Another argument against cash transfers is that there are fewer bank branches than other means of availing benefits, say PDS shops. It is nobody’s argument that PDS shops will be replaced by cash transfers without adequate support systems. The government has made it clear that it intends to shift to cash-based transfers with the help of the JAM trinity—Jan-Dhan Yojana, Aadhaar and Mobile. The revolutionary spread of mobile phones in India offers an unprecedented opportunity for redesigning state delivery mechanisms. Governments across the developing world are now using mobile phones to deliver state services.

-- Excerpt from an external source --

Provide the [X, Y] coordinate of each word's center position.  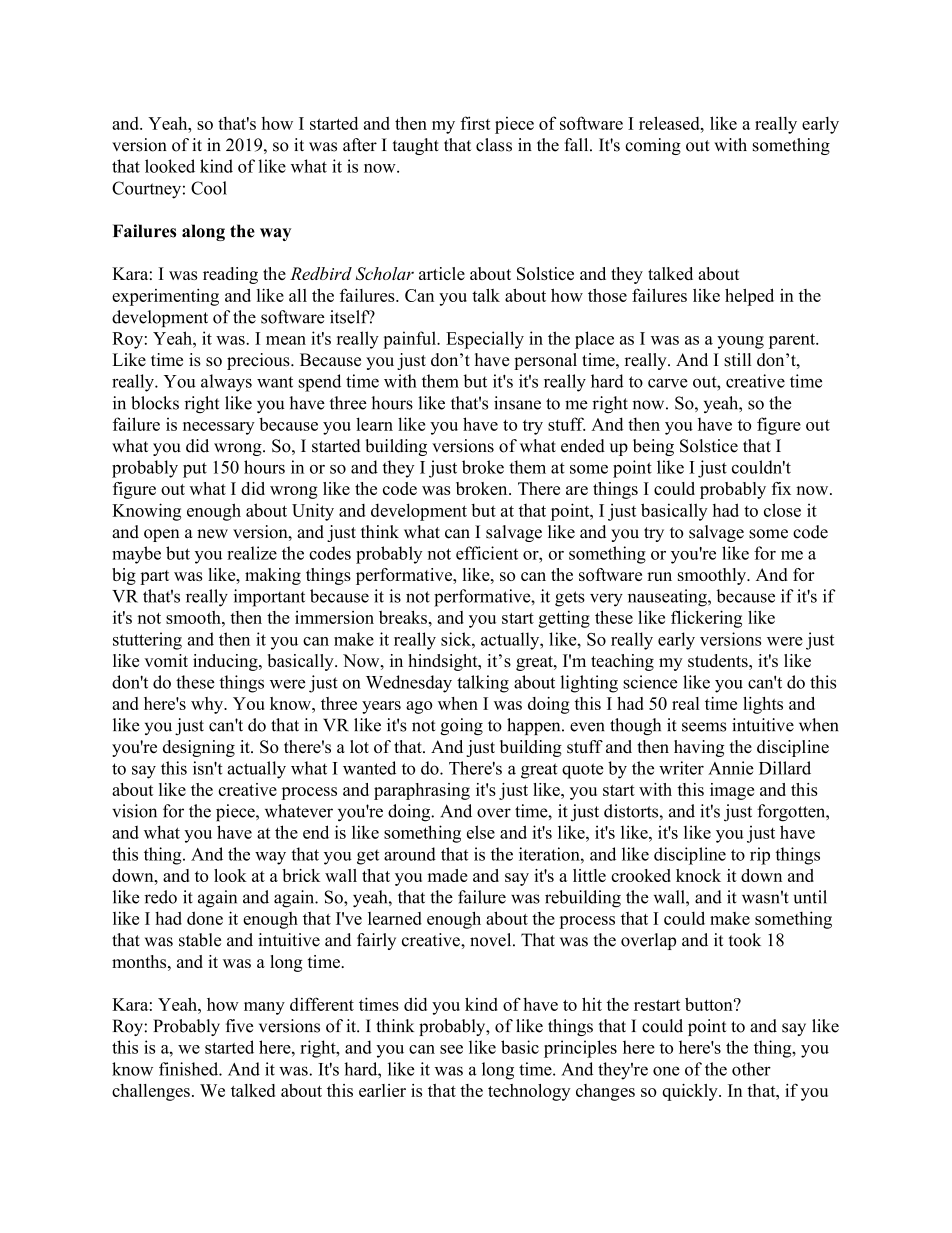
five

A last argument against cash transfer is against cash itself. Replacing food, for instance, with cash is deemed as abstinence by government from providing the essential goods and services. To the contrary, cash empowers the beneficiaries to make their own choices. The last thing a government should do is to behave as a nanny to its poor citizens and dictate their choices. A related argument is that the beneficiaries will squander the cash on liquor and drugs. Multiple studies dispel this apprehension. An analysis of 19 studies across the world by David Evans and Anna Popova of the World Bank did not find cash transfers leading to any statistically significant increase in spending on alcohol or tobacco.

Meanwhile, in India, the Supreme Court as well as a number of activists have raised concerns over the possible breach of privacy with en masse collection and storage of biometric information. Indeed, the government should address the privacy concerns by introducing an appropriate legislation. Most of the other criticisms of cash transfer, however, fall flat on closer scrutiny. The Supreme Court has, for now, allowed the use of Aadhaar cards for MGNREGS, Jan-Dhan Yojana, pension and provident fund schemes, along with subsidy transfer for foodgrains, kerosene and cooking oil. The government should persist with efforts to broaden its ambit, as it is a goal worth pursuing.